Gavin has asked for the wisdom of the Perl Monks concerning the following question:

Hi Brethren,
I am trying to count the number of times "trigger words" held in an array appear in a text file held in a hash.
The lines of text are split into sentences and held separately in the hash. If the trigger word occurs more than once I would like to be able to count multiple occurrence of the same word.
Got so far but am now a bit stuck!
foreach my $key2 ($keys %UnNum){ foreach my $word(@midWords){ if $word == $key2 { $UnNum{$key}++; } } }
Any pointers where I am going wrong would be much appreciated This is the content of the Array the trigger words
bodi forc twice mass acceler law

The content of the %UnNum is in the format
35 forc two bodi twice strong on bodi sai bodi mass 39 you expect on think new bodi made two bodi origin 60 attract bodi b origin force 46 total forc b twice origin force 34 sai on bodi twice mass three time mass forc six 17 on now see why bodi fall same rate bodi twice
I would like to increase the value for each line by 1 for each occurrence of "bodi", "forc" "twice" etc. First line value up by 5 to 40
40 forc two bodi twice strong on bodi sai bodi mass 41 you expect on think new bodi made two bodi origin
Hope that helps to explain better.

Replies are listed 'Best First'.
Re: Counting instances in a hash from an array
by ikegami (Patriarch) on Mar 23, 2006 at 19:50 UTC

    When comparing strings, use eq, not ==. Using the latter will convert the strings into numbers before comparing them.

    The proper syntax for if is if (...) { ... }. The parens are missing in your code.

    Update: The OP updated his node to include sample data. It seems he is still storing the score (a number he wishes to change) as the key to the hash. He was told this was a bad idea, and he was given several solutions to his question in an earlier post.

      Is he? It looks more like he's trying to store the count as the hash-value (reasonable imho), and the word as the key - what have I missed?

      Tom Melly, tom@tomandlu.co.uk
        If you look at the code, he's incrementing the value, but if you look at his data (pasted below), the number to increment is in the key. It's not clear from that data that the left column is a key -- it could be an HoA -- but in the past, he explicitely said the score (the number to increment) is in the key.
        35 forc two bodi twice strong on bodi sai bodi mass 39 you expect on think new bodi made two bodi origin 60 attract bodi b origin force 46 total forc b twice origin force 34 sai on bodi twice mass three time mass forc six 17 on now see why bodi fall same rate bodi twice
Re: Counting instances in a hash from an array
by GrandFather (Saint) on Mar 23, 2006 at 19:57 UTC

    Your sample code does not seem to relate to your question very much. You should provide some sample data, the output that is generated, and what you expected to be generated.
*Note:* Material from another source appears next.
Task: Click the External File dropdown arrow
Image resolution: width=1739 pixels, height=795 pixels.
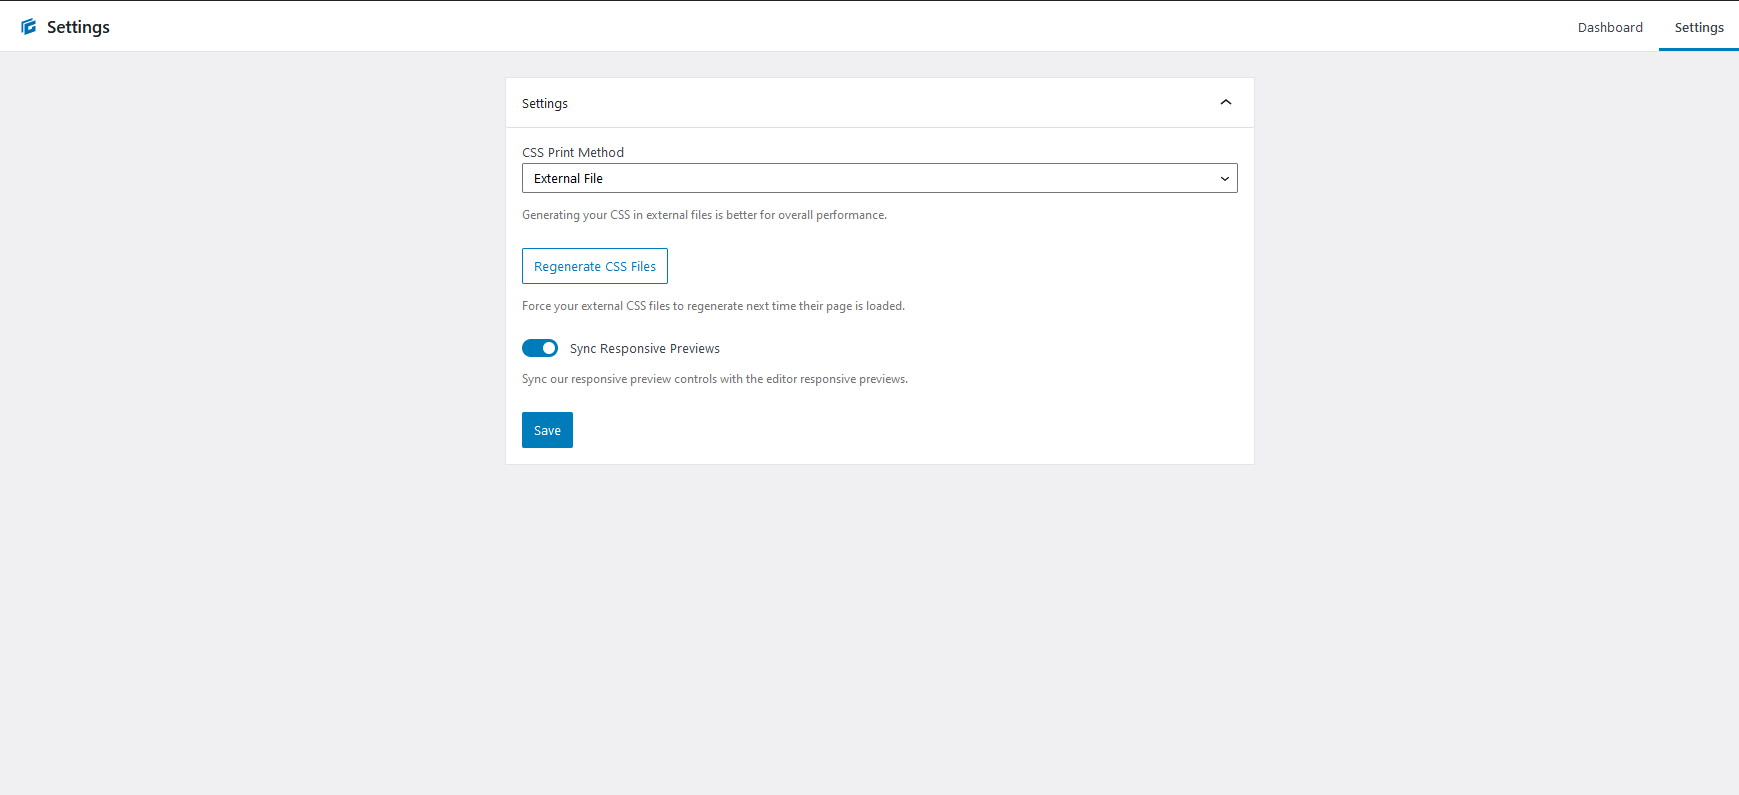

    The following follows the sense of your description, not of your code:

    use strict; use warnings; my @midWords = qw(stop start finish); my %sentences = ( 1 => "Start starts the start sentence.", 2 => "This is a sentence in the middle.", 3 => "This is not the start or the finish, nor even a good place t +o stop.", 4 => "This is the finish and a good place to stop." ); my %testWords; @testWords{@midWords} = (0); foreach my $sentence (values %sentences){ for (split /\W/, $sentence) { ++$testWords{lc $_} if exists $testWords{lc $_}; } } print join "\n", map {"$_ => $testWords{$_}"} sort keys %testWords;

    Prints:

    finish => 2 start => 3 stop => 2

    Read I know what I mean. Why don't you? for some tips on posting this sort of question.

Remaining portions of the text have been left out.